▸ Provided passage

-- Opening Marker --

November 13, 2012

0382 CAMBODIA - Public transport, Cambodian style

Wikipedia say that "war and continuing fighting severely damaged Cambodia's transportation system - a system that had been inadequately developed in peacetime", and that "only about 50 percent of the roads and highways were covered with asphalt and were in good condition; about 50 percent of the roads were made of crushed stone, gravel, or improved earth; and the remaining approximately 30 percent were unimproved earth or were little more than tracks."

The road in the picture appears to be covered with asphalt, but probably the wheel loader bulldozer, which in this case replaces the bus, would have managed to circulate as well on a field. Zarah, who sent me this postcard, describes it better than I could do it: "This is the Cambodian way of life in the countryside. I call it the village mass transpo. These young men are actually field workers and they are brought home by this vehicle after a day's work. I love the countryside - life is much simpler, slower, and the peoples smiles are genuine!" I fully agree with Zarah and must thank both for the postcard, and for the very comprehensive explanation.

In other news, this postcard put me in trouble, because I didn't know in what category to place it (yes, I admit, I like to categorize things; maybe I yearn for a little order in this world more increasingly anarchic, more increasingly entropic). I noticed that many collectors use the tag "People of the world", more appropriate and more comprehensive than that used by me so far, "Traditions". But neither that doesn't satisfy me fully, so the present postcard gave me the rescuing idea: the tag will be named "People of the world and their lives'. It seems that Zarah has the gift to inspire people, because I'm not the first who extract an idea from her words.

About the stamp
The stamp is part of a serie of four (1000 KHR, 1500 KHR, 2800 KHR, 4000 KHR), issued with the occasion of the 30th anniversary of the discovery of the HIV virus. The FDC for this issue is dated June 5, 2011, which corresponds with the date suggested by the Universal Postal Union and UNAIDS, respectively, but the stamps were launched on June 29, 2011, in only 80,000 copies. Originally, they had to be five stamps in this set, but, due to financial constraints, as well as concerns expressed by some officials of the National AIDS Authority over the image depicted in the 500 riel stamp (two condoms? You can see them here), only 4 stamps were finally issued.

Transport in Cambodia - Wikipedia
Cambodian Stamps issued in 2011 - Stamps issued, or used, by Cambodia

sender: Zarah - Postcards crossing (direct swap)
sent from Phnom Penh (Cambodia), on 29.10.2012
photo: Kraig Lieb / 2008


  1. Thank you for your kind words, Dan. I'm very glad to know I inspire people. I think Cambodia and Cambodians inspire me, too. They are very friendly and resilient people and their smiles disarm you right away. They remind me so much of my own country. I think this is the reason why I'm so at home here in Cambodia.

    I'm surprised to see the postmark though. This means that the postcard was sent 4 days after I actually mailed it at the Post Office. I wonder why it took the PO so long?

-- Closing Marker --

▸ What you should do
Would you return, word for word, the part of the Cambodian postcard post starting with "sender: Zarah - Postcards" and going on through "here in Cambodia."?

▸ Available data
-- Opening Marker --

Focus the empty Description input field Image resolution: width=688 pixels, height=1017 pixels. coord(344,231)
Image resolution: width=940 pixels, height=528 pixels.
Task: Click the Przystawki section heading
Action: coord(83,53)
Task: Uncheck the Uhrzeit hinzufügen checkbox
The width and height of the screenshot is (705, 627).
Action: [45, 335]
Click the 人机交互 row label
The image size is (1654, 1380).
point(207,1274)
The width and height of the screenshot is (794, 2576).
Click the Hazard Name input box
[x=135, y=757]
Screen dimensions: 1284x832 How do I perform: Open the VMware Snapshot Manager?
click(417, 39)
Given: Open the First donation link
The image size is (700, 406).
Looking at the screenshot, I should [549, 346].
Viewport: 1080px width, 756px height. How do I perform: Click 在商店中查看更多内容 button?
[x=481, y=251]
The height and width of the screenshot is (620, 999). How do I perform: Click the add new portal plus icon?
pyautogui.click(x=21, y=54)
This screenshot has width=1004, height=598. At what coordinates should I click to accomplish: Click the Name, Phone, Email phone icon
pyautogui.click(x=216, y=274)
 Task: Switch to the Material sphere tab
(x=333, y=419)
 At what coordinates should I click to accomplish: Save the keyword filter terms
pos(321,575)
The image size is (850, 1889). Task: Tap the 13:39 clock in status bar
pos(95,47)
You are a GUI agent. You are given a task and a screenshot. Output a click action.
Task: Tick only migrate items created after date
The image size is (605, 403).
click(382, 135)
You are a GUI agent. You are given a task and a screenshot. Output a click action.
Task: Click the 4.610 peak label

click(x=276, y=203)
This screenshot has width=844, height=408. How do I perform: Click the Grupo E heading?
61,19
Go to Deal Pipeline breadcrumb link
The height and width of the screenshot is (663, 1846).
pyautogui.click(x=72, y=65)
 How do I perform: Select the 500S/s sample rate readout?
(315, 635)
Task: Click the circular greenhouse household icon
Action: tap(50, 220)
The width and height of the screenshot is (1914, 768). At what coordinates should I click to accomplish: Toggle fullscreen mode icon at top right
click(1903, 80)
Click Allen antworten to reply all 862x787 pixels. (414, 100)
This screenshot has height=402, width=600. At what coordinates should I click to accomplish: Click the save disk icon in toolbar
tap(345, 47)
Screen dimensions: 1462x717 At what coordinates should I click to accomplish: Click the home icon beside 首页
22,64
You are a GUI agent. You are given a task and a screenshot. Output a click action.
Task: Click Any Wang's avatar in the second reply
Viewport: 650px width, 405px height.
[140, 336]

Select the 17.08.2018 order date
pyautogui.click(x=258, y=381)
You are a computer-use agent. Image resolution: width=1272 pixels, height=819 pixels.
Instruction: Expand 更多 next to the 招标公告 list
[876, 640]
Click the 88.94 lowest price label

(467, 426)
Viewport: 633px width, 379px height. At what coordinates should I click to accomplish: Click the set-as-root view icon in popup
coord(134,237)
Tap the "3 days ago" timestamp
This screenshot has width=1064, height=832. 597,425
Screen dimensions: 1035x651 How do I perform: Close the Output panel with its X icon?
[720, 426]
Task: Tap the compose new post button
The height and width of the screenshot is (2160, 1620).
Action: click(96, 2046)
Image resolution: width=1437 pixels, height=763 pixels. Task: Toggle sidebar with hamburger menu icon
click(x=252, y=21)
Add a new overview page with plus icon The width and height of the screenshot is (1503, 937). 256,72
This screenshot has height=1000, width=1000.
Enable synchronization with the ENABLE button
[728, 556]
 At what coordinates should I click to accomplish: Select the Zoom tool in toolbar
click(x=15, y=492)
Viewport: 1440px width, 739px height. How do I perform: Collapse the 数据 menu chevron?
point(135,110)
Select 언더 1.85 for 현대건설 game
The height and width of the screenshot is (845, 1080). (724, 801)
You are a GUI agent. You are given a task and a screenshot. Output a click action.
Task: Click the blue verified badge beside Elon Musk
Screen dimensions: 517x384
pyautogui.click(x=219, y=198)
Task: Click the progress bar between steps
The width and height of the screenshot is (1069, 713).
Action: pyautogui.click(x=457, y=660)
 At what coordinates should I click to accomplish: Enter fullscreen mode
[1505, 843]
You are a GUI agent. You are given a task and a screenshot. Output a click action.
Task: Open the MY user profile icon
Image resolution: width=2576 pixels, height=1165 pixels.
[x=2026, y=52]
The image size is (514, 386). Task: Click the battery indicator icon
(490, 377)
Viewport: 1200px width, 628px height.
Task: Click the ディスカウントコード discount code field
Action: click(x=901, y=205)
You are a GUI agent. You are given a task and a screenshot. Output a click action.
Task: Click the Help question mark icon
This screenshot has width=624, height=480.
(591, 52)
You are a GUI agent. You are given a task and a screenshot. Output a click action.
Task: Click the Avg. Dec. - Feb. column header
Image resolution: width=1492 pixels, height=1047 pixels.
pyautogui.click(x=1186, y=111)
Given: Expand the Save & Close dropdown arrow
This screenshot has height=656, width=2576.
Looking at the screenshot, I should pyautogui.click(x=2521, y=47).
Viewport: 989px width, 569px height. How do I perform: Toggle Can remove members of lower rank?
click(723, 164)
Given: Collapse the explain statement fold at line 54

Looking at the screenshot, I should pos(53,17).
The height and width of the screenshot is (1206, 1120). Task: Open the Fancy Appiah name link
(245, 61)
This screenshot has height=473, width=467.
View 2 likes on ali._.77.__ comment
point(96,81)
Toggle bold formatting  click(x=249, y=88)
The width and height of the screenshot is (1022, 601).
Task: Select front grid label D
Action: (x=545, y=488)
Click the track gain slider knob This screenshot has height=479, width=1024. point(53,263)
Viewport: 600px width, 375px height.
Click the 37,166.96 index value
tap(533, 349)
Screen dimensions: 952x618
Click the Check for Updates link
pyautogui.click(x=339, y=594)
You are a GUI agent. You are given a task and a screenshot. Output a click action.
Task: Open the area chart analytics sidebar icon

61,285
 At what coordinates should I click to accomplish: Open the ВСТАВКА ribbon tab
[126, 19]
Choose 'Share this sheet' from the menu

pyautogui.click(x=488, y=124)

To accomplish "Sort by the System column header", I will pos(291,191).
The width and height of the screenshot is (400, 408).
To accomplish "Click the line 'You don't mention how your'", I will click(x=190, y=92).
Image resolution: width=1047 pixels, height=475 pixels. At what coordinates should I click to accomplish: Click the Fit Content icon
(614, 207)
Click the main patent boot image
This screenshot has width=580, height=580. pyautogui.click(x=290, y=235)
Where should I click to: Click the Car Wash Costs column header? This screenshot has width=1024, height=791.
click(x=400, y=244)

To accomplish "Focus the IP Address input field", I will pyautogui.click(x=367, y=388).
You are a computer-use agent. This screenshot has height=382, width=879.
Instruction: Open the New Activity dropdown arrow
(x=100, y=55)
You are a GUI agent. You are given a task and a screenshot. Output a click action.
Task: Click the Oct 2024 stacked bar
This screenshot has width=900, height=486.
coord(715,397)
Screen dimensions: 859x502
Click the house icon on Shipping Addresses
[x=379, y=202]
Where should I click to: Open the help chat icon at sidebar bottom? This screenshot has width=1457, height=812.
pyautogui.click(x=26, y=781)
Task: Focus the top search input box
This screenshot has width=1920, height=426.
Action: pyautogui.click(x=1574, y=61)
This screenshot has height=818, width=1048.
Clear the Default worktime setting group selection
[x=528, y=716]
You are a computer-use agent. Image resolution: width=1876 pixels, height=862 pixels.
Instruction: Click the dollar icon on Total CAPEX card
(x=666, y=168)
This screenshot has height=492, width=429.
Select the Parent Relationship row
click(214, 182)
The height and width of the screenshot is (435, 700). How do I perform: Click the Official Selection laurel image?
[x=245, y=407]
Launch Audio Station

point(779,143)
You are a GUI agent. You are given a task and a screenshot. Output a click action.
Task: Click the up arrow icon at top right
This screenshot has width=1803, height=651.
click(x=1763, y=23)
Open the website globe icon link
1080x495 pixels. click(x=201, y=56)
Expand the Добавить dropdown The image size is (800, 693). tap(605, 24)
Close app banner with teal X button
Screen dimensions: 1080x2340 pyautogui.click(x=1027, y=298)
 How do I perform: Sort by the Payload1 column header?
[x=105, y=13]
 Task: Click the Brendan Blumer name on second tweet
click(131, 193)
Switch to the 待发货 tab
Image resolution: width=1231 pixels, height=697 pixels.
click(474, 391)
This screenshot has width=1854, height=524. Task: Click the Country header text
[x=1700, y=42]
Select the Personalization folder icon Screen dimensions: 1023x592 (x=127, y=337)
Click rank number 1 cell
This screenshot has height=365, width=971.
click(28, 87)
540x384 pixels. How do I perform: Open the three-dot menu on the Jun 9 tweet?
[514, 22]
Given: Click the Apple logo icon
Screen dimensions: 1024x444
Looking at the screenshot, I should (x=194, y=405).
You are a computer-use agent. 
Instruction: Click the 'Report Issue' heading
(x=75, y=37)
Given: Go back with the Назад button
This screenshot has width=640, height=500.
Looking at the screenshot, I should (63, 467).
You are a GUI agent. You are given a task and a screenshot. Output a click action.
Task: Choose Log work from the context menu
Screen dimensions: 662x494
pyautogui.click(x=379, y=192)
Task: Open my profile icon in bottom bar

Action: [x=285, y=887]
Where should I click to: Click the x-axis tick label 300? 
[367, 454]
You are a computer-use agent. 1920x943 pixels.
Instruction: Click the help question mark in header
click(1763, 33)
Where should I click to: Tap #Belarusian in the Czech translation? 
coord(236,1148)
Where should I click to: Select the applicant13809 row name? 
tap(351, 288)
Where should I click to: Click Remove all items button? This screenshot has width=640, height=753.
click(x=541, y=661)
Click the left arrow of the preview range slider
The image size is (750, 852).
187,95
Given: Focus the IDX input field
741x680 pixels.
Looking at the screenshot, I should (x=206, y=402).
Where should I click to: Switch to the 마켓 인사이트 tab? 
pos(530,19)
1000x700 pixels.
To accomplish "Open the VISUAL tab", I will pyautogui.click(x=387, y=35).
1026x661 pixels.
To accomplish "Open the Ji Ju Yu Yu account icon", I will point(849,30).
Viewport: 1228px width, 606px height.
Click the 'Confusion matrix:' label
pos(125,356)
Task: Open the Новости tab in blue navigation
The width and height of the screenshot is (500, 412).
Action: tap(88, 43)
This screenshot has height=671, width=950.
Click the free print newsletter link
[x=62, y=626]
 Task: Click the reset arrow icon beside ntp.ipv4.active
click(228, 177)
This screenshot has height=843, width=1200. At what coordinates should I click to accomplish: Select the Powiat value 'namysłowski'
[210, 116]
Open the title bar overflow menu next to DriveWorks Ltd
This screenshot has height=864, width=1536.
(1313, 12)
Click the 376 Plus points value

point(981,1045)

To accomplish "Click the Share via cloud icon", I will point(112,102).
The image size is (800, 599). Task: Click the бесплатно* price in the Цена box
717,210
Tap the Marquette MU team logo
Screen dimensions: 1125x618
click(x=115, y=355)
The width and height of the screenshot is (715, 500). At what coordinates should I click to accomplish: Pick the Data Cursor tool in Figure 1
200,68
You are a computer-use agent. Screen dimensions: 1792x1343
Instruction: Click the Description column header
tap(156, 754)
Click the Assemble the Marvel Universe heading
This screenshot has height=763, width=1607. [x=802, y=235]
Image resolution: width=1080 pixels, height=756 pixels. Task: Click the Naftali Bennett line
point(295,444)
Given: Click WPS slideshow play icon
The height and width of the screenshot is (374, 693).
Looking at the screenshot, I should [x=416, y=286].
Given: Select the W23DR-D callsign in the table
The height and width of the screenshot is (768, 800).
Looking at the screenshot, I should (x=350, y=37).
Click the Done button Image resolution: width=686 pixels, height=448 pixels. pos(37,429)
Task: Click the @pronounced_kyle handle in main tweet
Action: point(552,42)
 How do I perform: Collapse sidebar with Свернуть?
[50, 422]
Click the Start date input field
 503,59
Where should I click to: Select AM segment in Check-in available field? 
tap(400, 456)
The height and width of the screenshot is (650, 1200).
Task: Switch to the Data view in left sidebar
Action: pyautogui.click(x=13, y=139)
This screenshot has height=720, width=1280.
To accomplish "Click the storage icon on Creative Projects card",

-- Closing Marker --

▸ Answer to this exercise
sender: Zarah - Postcards crossing (direct swap)
sent from Phnom Penh (Cambodia), on 29.10.2012
photo: Kraig Lieb / 2008


  1. Thank you for your kind words, Dan. I'm very glad to know I inspire people. I think Cambodia and Cambodians inspire me, too. They are very friendly and resilient people and their smiles disarm you right away. They remind me so much of my own country. I think this is the reason why I'm so at home here in Cambodia.